Updated: Jan 13
Pause for a moment, and try this thought experiment. Imagine your perfect vacation. It could be anywhere in the world, doing anything you choose, for one week. There is a catch, however. You will not be allowed to take any photographs or make any entries in a journal during your vacation, and at the end you will be given a potion that will erase all memories of the wonderful experiences you enjoyed. How much would you pay for such a vacation, in comparison to what you would pay for a vacation you could remember?
If you are like me, my wife, and our two adult daughters, nothing. To us, and to most people, the most wonderful experiences have little or no value if we cannot remember them. Psychologist Daniel Kahneman points out in his excellent book, Thinking: Fast and Slow, that we seem to have two selves, an experiencing self and a remembering self, whose needs and wants are not always congruent. As Kahneman puts it, "The experiencing self is the one that answers the question: 'Does it hurt now?' The remembering self is the one that answers the question: 'How was it, on the whole?' Memories are all we get to keep from our experience of living, and the only perspective that we can adopt as we think about our lives is therefore that of the remembering self." He goes on to say, "The experiencing self does not have a voice. The remembering self is sometimes wrong, but it is the one that keeps score and governs what we learn from living, and it is the one that makes decisions. What we learn from the past is to maximize the qualities of our future memories, not necessarily of our future experience. This is the tyranny of the remembering self."
Our remembering self tends to value an episode not by the duration of pleasurable and painful periods, but by the peak intensity of the good or bad feeling and by the feeling we experience at the end of the episode. Kahneman calls this "duration neglect" and the "peak-end rule." We remember the peak moments of a vacation and its ending rather than an average of all the moments. Our average experience, even on a vacation we remember as great, may in fact be rather boring.
Does this help explain the almost universal fascination with photography? Kahneman writes, "The frenetic picture-taking of many tourists suggests that storing memories is often an important goal, which shapes both the plans for the vacation and the experience of it. The photographer does not view the scene as a moment to be savored but as a future memory to be designed. Pictures may be useful to the remembering self—though we rarely look at them for very long, or as often as we expected, or even at all—but picture taking is not necessarily the best way for the tourist’s experiencing self to enjoy a view."
Kahneman's insight also helps explain why landscape photographers who wish to evoke emotion in their viewers must work so hard to capture extraordinary and often fleeting moments. Capturing what tourists actually see during their vacation is useless, since that is not what tourists remember. Few tourists witness sunrise at a backcountry lake several miles from the trailhead. At best, they glimpse some colorful clouds from their hotel window. But it is the photograph of sunrise at the backcountry lake that will trigger pleasurable memories of their vacation, not the photo taken at 12 noon, when most tourists actually arrive at their destination. It is as if the colorful clouds glimpsed from their hotel at dawn become merged in their memory with the beautiful lake they saw in noon light.

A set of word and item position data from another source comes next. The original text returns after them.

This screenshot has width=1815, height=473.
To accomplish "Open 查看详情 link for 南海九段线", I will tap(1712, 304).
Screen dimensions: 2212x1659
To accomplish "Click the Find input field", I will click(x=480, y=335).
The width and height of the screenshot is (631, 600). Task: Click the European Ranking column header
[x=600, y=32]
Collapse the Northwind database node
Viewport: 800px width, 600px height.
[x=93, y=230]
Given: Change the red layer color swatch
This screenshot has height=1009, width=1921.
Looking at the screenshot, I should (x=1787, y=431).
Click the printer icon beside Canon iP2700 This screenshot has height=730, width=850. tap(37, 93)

I have often noted that the act of photographing a beautiful sunrise dulls my appreciation of the moment while I am experiencing it because I am so focused on the technical and aesthetic challenge of making a compelling image—yet the photographs I make strongly enhance my ability to remember and enjoy the experience later. I almost enjoy the shoot more after it's over, as I view my photographs, than I enjoyed it at the time.
Is this a bad trade-off? Is Kahneman correct when he writes, "Odd as it may seem, I am my remembering self, and the experiencing self, who does my living, is like a stranger to me"? If so, then photography, with its ability to capture a moment and hold it still forever, can indeed enrich our lives. But I still have a disturbing feeling that spending one's life doing nothing but accumulating memories, to be enjoyed in a future that may never come, leaves out something important. We are often advised by pop psychologists to "live in the moment," as if that was somehow the secret of happiness. Perhaps someday I will become so fluent with the language of light and composition that the act of photographing will feel effortless, like a Zen archer drawing and releasing his bow, totally at one with his target. Until then, I will continue to struggle with the uneasy choice between experiencing a moment and creating a photographic memory of it.